## Try it
In the records that follow, count the lines where the string "Fayemi" appears, and give the count with nothing added.

## Stored data

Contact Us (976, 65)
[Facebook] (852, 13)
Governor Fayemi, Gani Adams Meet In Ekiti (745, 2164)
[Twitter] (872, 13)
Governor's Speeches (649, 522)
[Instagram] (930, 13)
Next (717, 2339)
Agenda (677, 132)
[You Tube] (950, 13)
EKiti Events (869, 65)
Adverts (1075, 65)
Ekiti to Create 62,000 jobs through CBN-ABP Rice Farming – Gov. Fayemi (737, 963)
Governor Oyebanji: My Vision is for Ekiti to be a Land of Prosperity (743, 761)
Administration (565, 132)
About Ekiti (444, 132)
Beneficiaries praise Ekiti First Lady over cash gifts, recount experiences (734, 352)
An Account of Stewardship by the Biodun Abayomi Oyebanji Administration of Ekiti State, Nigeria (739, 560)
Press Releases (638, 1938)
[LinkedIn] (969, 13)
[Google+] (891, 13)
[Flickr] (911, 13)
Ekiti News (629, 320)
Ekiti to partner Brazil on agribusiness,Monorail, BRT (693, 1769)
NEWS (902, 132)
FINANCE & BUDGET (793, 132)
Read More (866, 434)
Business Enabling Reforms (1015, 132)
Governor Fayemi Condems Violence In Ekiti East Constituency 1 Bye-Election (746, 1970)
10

## Response box
3